1) It would help a lot, but not entirely. Heat is transferred through a few basic mechanisms — conduction, convection, and radiative.

Conductive heat transfer happens when energetic (hot) molecules bump into less energetic (colder) molecules, which heats them up. Convection happens when warm material physically moves — like when air blows, or water flows, carrying the heat along with it. If you were to make a vacuum around your home, you’d prevent conduction or convection — because there would be no material for the heat to transfer through! The third mechanism, though, is radiative heat transfer. This is heat that is carried in electromagnetic waves (like light). You know how much hotter it feels in the sun than in the shade? The temperature of the air is no different; the difference is that you are feeling the radiant heat of the sun. (And remember, that heat came all the way from the sun, through the near-vacuum of space…)

One way to reduce radiant heat transfer is literally to use mirrored surfaces that ‘reflect’ the heat away.

The strategy you described is basically how a thermos works — they are made with a near vacuum inside the walls of the bottle, which prevents conductive and convective heat transfer. Some are even metallic and reflective, to reduce the radiant heat transfer as well. And many high-end experiments in physics that require very low temperatures (like 4 degrees above absolute zero, for liquid helium, or even thousandths of a degree Kelvin) use large, souped-up thermoses as one of many steps in keeping the room heat from entering the experimental chamber.


Answer 2:

NO. Heat is transferred in three ways: 1. conduction by the collision of atoms or by the vibration of the atomic lattice in solids, by 2. advection or the transport of heat by material flow (hot air transport heat upwards) and by 3. radiation. All bodies at temperature greater than 0 kelvin emit photons that carry energy. Now, in a vacuum, methods 1 and 2 cannot operate. But radiation always does!


Answer 3:

Heat is defined as energy which is stored as molecular motion—molecules flying around in gases, churning in liquids, or vibrating in solids. Objects gain or lose heat, and therefore molecular motion, in three ways: conduction, convection, and radiation. Conduction and convection both rely on matter surrounding the object. Conduction occurs when an object touches another solid of a different temperature, like touching a hot plate to a cold table. The molecules vibrating in the hot plate bump against the molecules in the cold table and transfer heat until the plate and the table are at the same temperature. In convection, the surrounding material is a fluid instead of a solid, like submerging the hot plate in a bucket of cold water. Now, the molecules in the water can take energy from the plate and get swept away, letting new cold water molecules interact with the plate.

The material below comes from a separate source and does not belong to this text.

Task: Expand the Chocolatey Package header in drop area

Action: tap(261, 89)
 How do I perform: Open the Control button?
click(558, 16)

Finally, radiation is the transfer of heat energy by emitting light. All objects emit light, but whether you can see the light depends on the temperature of the object. At room temperature, the light emitted is infrared, which is not visible to humans. As an object gets hotter, it begins to emit light that we can see, which is why molten metal glows. Even hotter, and the object will emit ultraviolet light (which is why too much sun exposure can give you a sunburn).

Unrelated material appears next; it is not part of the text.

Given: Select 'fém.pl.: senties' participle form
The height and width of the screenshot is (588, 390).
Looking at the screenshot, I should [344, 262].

Since conduction and convection depend on material surrounding the object, they would not occur if your house was in a vacuum. However, the house would still slowly heat up or cool down due to radiation.

Answer 4:

It's true that heat cannot conduct through vacuum, since conduction only happens when molecules collide. In fact, thermos containers and some insulated windows trap a layer of vacuum between two walls (perhaps glass or metal) to reduce heat transfer by conduction.

But even if you could prevent all heat conduction, there is another way to transfer heat: radiation. All solid objects release heat through thermal radiation, which can travel through vacuum. Black objects radiate more heat, as do hot objects. If an object becomes extremely hot, it even starts to glow from all of the energy it is radiating. We call that object incandescent, and this is how incandescent light bulbs work.

The light from the sun is also due to incandescence, in this case from the incandescent plasma on its surface. So even a vacuum-sealed home would receive heat energy from sunlight or other radiation.